I'm Jean Abraham.
I'm an assistant professor at the University of Minnesota and I'm a health economist.
Last year I had the fortune of going to Washington, D.C. where I worked
as the senior economist on healthcare for the president's council of economic advisors.
So, there are two main reasons or motivations for healthcare reform.
The first of which is that costs have been rising in the United States.
In 2009, we're expected to spend about $2.5 trillion
on healthcare, or roughly $8,100 per person.
Costs are also growing in real terms at about 5.5%,
which is considerably faster than overall economic growth.
As a result of cost growth we also have many millions
of individuals who lack health insurance.
They can't afford coverage.
And so, healthcare reform seeks to find ways or develop policies that will extend coverage
to upwards of 46 million Americans who currently lack it.
While I was in Washington, D.C., I had the opportunity to co-author a report entitled,
'"The Economic Case for Healthcare Reform."

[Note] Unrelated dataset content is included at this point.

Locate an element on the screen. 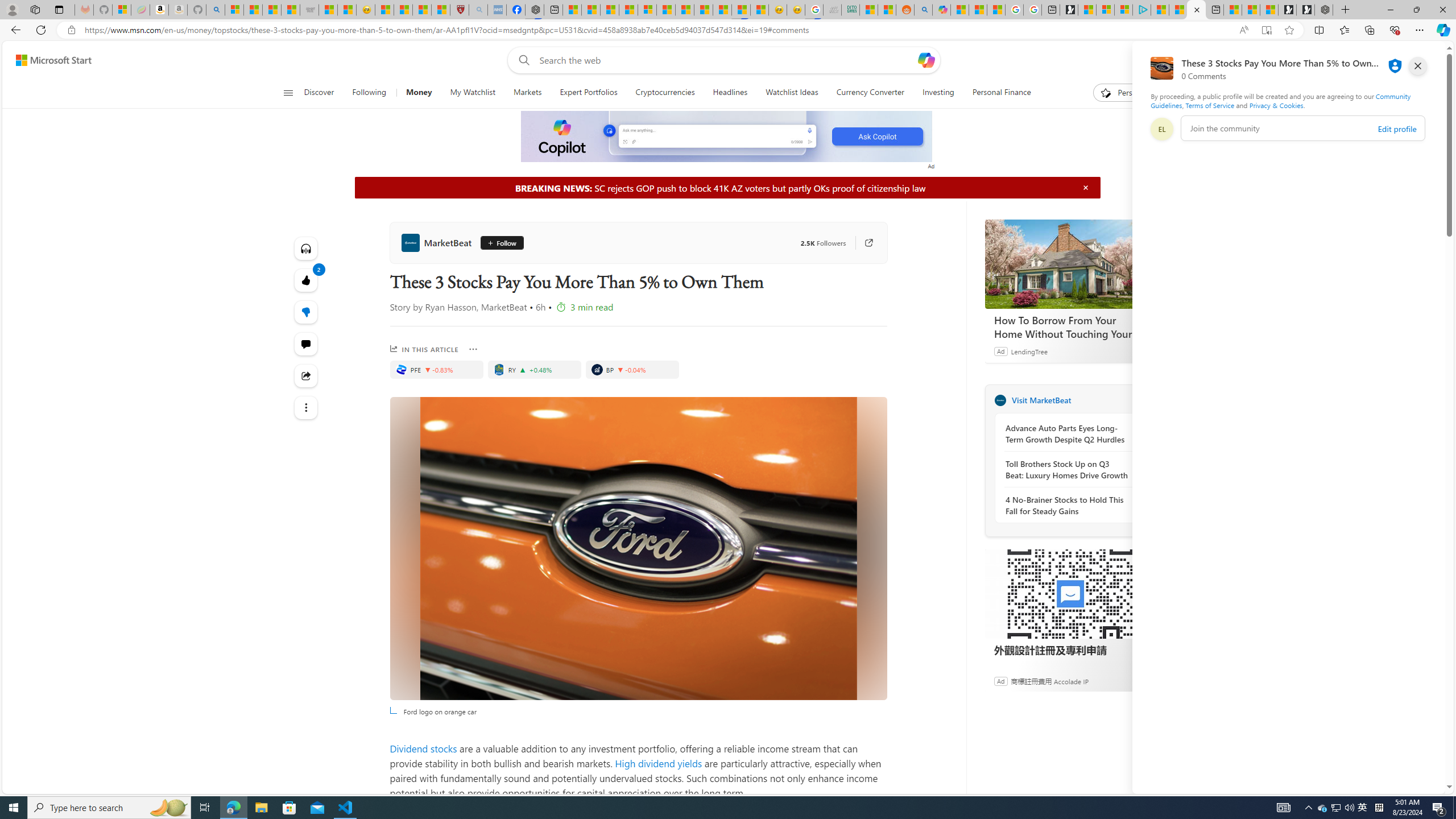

And the idea behind an economic case for healthcare reform is
that given how rapidly costs are growing,
for millions of Americans healthcare will no longer become affordable in coming decades.
In fact, we're expected to spend upwards of almost one in three dollars on healthcare
by the year 2040 if we don't do something about slowing the growth of healthcare costs.

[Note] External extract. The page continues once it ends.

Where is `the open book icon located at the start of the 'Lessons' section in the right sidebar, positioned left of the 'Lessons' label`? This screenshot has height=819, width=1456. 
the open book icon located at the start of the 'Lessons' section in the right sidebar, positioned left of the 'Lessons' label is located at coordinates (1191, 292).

So, part of reform is an attempt to include policies
that will change the way the delivery system functions, changing some of the incentives
that providers and consumers have, in order to help slow the growth of costs
and make sure that individuals have coverage.

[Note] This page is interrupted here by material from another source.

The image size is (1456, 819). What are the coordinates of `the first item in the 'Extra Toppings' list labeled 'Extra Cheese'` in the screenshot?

So, healthcare will help to reduce the number of insured in two major ways.
The first is that in the proposals that are currently being discussed in Washington,
there is a call for a comprehensive expansion of Medicaid for those Americans
who are very low-income, typically between 133% and 150% of the poverty line.
These individuals would become newly eligible for coverage
and they would have better access to care as a result of that.
For individuals who make above that poverty threshold but are still fairly low-income,
there would be additional help for them in the individual market for health insurance.
Here, they would be able to obtain premium subsidies, or credits,
toward the cost of a health insurance premium.
And, as a result of that, we expect that millions of Americans will be able to move
from being uninsured to having coverage.
Paying for healthcare reform is one of the biggest issues
that policy makers are having to address in the debate.
Current estimates from the Congressional budget office put those numbers at between $850 billion
and $1 trillion over the next ten years.
Paying for healthcare reform is likely to come in two ways.
So, there were two major strategies that were undertaken.
One was to try to find sources of savings from the Medicare and Medicaid programs
through efficiencies or changes to payment that would generate about half, a third to one half,
of the cost associated with the coverage expansion.
The other piece of this would be to find new sources of tax revenue.
And there are two kind of major ideas being generated right now.
One is to extend a high-income surcharge or to create a high-income surcharge
on individuals making at least $350,000 a year.
The other proposal coming out of the Senate finance committee is
to actually impose an excised tax on high cost health insurance plans,
or the so-called "Cadillac plans."
And this would be assessed and although it would not likely generate much revenue
in the first few years, over time the way that the policy is designed,
more and more Americans would be subject to that tax.
One of the major elements of healthcare reform is the creation of an exchange
and making changes and improvements to the functioning of the individual market
for health insurance, which currently provides coverage
for about 17 million non-elderly individuals in the United States.
One feature of this is the creation of exchanges,
either at a national level or at a state-based level.
An exchange is really an organized marketplace, basically taking all the confusion
that currently exists in the individual market and creating more organization
around what plans are available in a person's local market, what the price of those plans are,
what the quality of the plans are and trying to facilitate greater enrollment by individuals
as well as those who are currently uninsured.
So, an exchange would perhaps improve the functioning of that market and lead
to a greater proportion of Americans getting insurance.